Elliott Wave Update ~ 24 January 2012 [Update 8:15PM]

Update 8:15 PM: Double long term divergence of Price-Volume-Trend of the DJIA.

Update 6:22PM: For those who think the DJIA can "never" fall below "such and such", I present two charts that should make you realize that indeed declines can and do happen.

China:
Japan's long term count and it doesn't appear to be over just yet.
And a closer inspection of the last few years:

Its got that (W) - (X) - (Y) look about it with the ol' tricky triangle (descending in this case) in the final wave (Y) position.

Update 5:05PM: Apple is due at least another wave up. Pretty gosh darn exuberant in A/H's.

Last week, the NY Times came out with a damaging article against Apple. Apple is clearly at the "top of its game". The huge gaudy profits reaped on the backs of near slave labor has finally gotten some major media attention.  And now this quarters numbers are downright obscene.

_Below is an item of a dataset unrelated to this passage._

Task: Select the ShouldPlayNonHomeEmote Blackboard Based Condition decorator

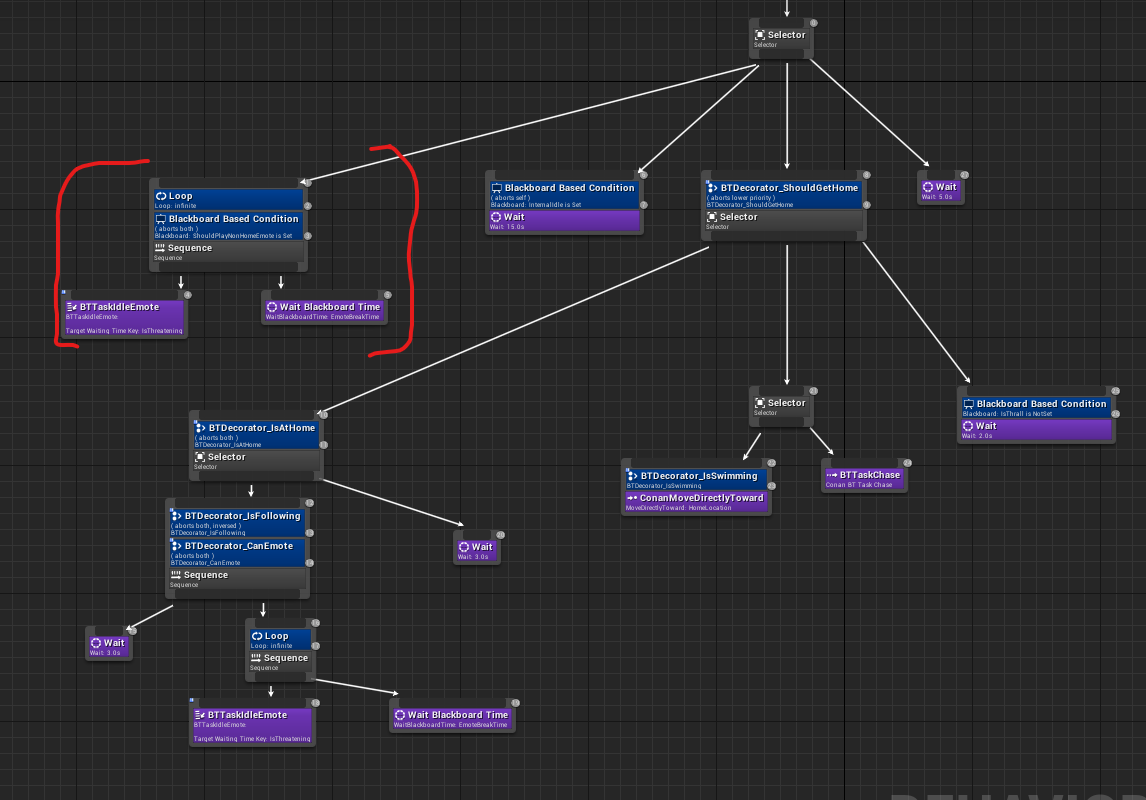Action: click(x=228, y=226)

When your at the top, you have nowhere to go but down.  And Apple has no control over their products anymore.

Here is one such scenario for those who forget that we live in a real world:
If China were to say, invade Taiwan, and things got dicey with the U.S., and embargoes started to occur, what do you think would happen to Apple's stock price?

Or how about this:
Steve Jobs was the true engine of Apple. Apple's product line stales.  The moat is not that wide in the "gadgets" category.  Social mood declines and Apple's pricey gadgets suffer sales.

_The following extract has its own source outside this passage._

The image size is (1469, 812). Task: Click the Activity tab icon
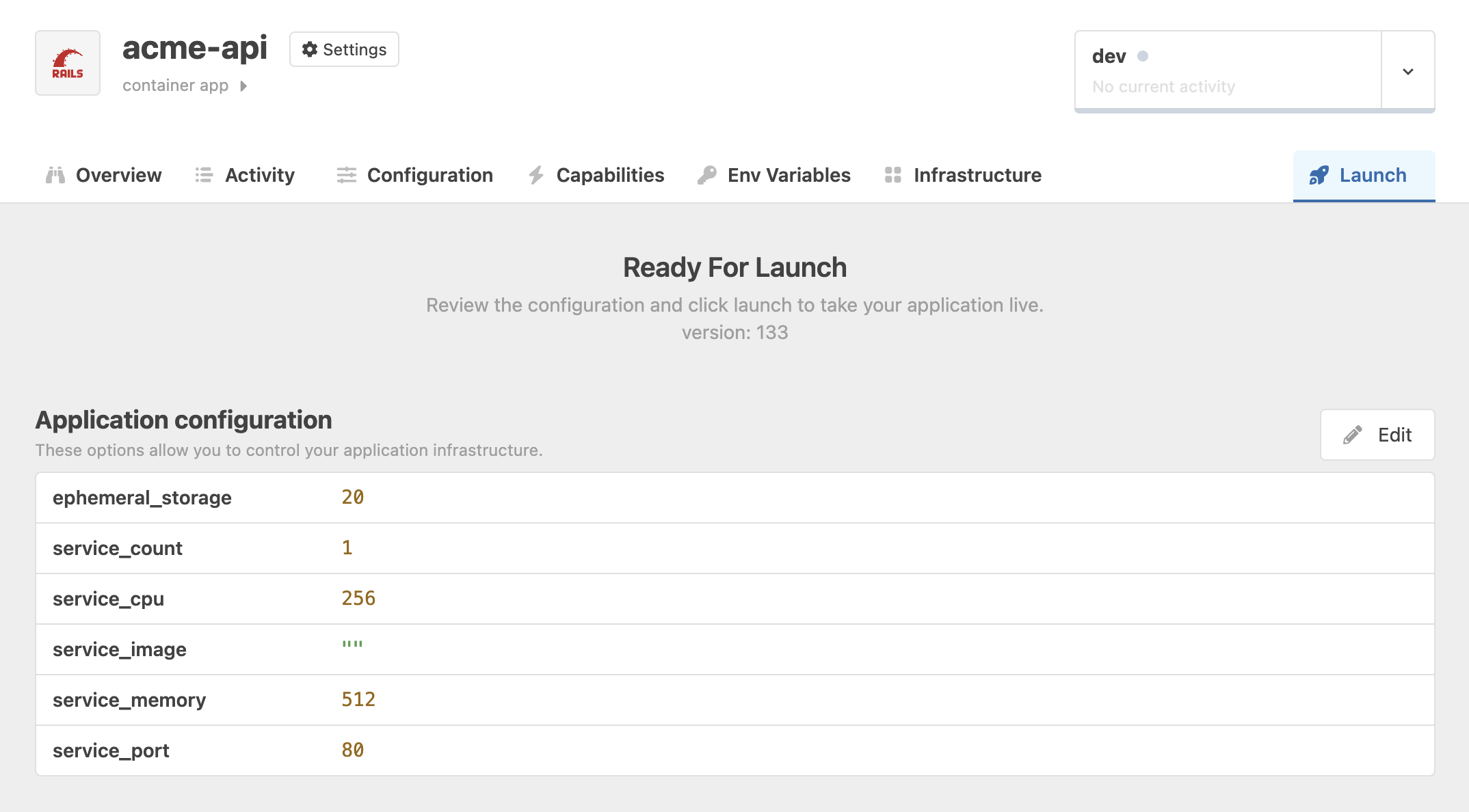(x=204, y=175)
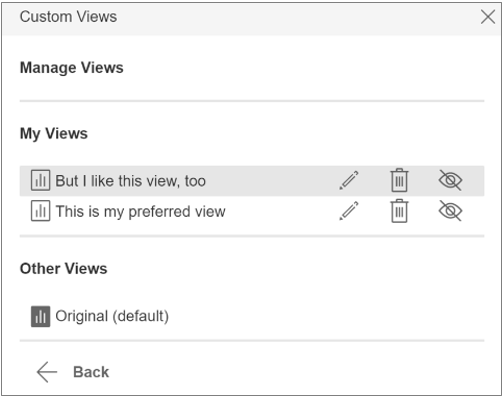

Either way, this chart is a very mature chart. Stocks don't go up forever folks.  And on the technical side, OBV is a warning.  After all, who doesn't own Apple already?

Exuberance is how a top should be and clearly everyone is exuberant on Apple tonight.

ORIGINAL POST
Today's gap down was the second serious test of the resistance - now-turning into support - zone of approx 1295-1307.   Prices responded with a steady rally.

Therefore the alternate chart posted in yesterday's update appears to be moving front and center.  Bears need a 5 wave pattern down for a confirmation of a trend change.  From yesterday's high to today's low counts best as a corrective zigzag, not an impulse.